What if the Wrong Characters Live Forever?

“Of course it’s very hampering being a detective, when you don’t know anything about detecting, and when nobody knows that you’re doing detection, and you can’t have people up to cross-examine them, and you have neither the energy nor the means to make proper inquiries; and in short, when you’re doing the whole thing in a thoroughly amateur, haphazard way.”

This diffident and witty passage comes from A.A. Milne’s only murder mystery, The Mystery of the Red House (1922). Although not quite up to the standard of Agatha Christie or Dorothy Sayers, it’s a pleasant and ingenious whodunit with murders both real and darkly imagined, hidden motives, missing bodies, funny dialogue, and the odd secret passage.

But of course nobody has heard Milne’s name because of this book, or his essays in Punch, or his scripts for the early British film industry. Or even his plays, though several of them were hits on the London stage. Once he decided, after a trip to the zoo with his son, to pen a story of the boy’s own adventures with a stuffed bear in a magical wood, nothing else he’d done mattered any more.

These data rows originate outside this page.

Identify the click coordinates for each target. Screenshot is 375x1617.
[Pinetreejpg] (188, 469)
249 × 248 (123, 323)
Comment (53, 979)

Then there’s Sir Arthur Conan Doyle. He wanted to be known for his historical novels, and the mega-success of Sherlock Holmes was apparently a bitter pill for him to swallow. He tried to reduce the demand for new Holmes stories by raising his fees, but the dastardly publishers paid up without complaint. (Some people just have rotten luck, I guess.)

Like some Deep State operative at his wits’ end, Conan Doyle then tried simply assassinating his out-of-control hero. The attempt failed. He should have remembered the old admonition about striking at the king. He was more or less forced to bring Holmes back, and write a new series of stories about him, meanwhile continuing to grouse all the way to the bank.

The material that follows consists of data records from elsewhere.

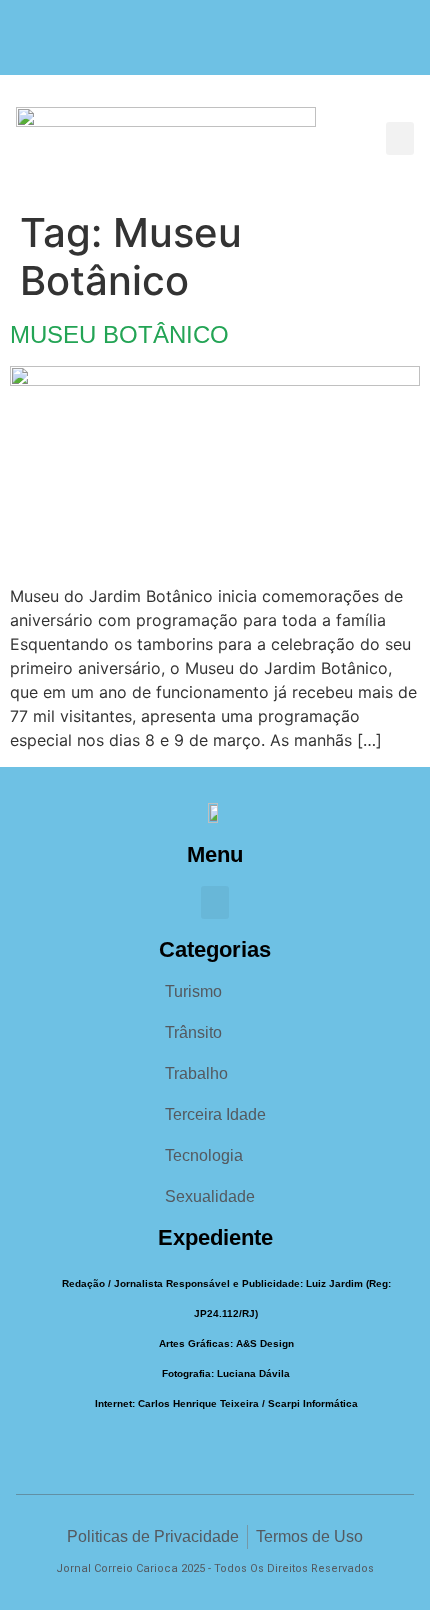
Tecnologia (204, 1155)
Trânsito (193, 1032)
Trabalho (196, 1073)
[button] (400, 138)
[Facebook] (176, 47)
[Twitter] (254, 47)
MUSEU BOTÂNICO (119, 334)
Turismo (193, 991)
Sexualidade (210, 1196)
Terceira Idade (215, 1114)
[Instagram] (215, 47)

Milne, though also apparently annoyed by Winnie-the-Pooh’s popularity, dealt with his frustration differently. He gave his stories an ending that made Pooh basically immortal, and gifted Christopher Robin with a sort of eternal youth (whether or not his son was happy about that is another matter, but divine gifts often bring troubles in their wake).

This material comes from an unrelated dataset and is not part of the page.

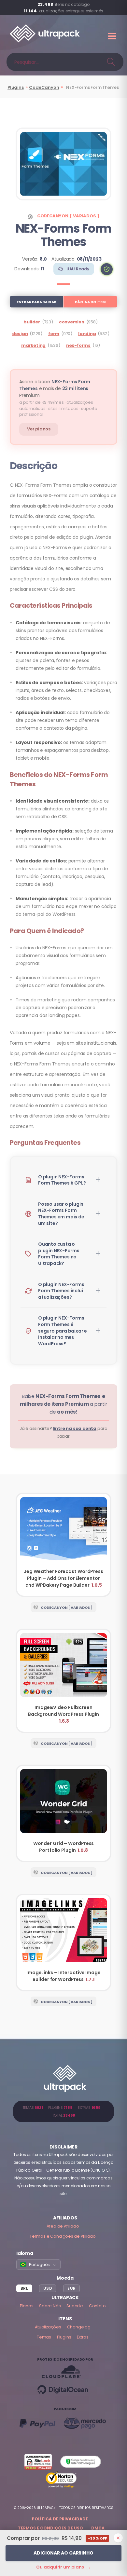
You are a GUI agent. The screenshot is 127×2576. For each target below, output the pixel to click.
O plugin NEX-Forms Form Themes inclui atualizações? (61, 1290)
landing (87, 334)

Still, on the whole, I like Milne’s way better, and would follow his example if I get a chance. And at this point, I’m formally putting all wish-granting supernatural entities on notice, if any happen to be listening at the moment: any of my characters is allowed to become immortal. Granted, I may be a bit peeved if it were, say, Holly Morrison from Father Winter who achieves a literary version of eternal life, rather than Sean of Sean’s Saga, or my own Robin Hood Wolfshead (arguably unfair anyway, since his parent character is already immortal), or any of the Blackthorn family from my upcoming supernatural-cozy-comedy-cum-epic-fantasy The Blackthorn Chronicles.

But I’d be okay with it. I would try to bear up under the fame and accolades with as much grace as possible. So have at!